* EXERCISE PROMPT:
Take the records below and write them out again exactly.

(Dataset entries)
_ _ _

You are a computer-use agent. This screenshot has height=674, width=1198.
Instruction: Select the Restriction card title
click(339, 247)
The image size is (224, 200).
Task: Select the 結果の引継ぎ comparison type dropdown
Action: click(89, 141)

_ _ _

* EXERCISE RESULT:
You are a computer-use agent. This screenshot has height=674, width=1198.
Instruction: Select the Restriction card title
click(339, 247)
The image size is (224, 200).
Task: Select the 結果の引継ぎ comparison type dropdown
Action: click(89, 141)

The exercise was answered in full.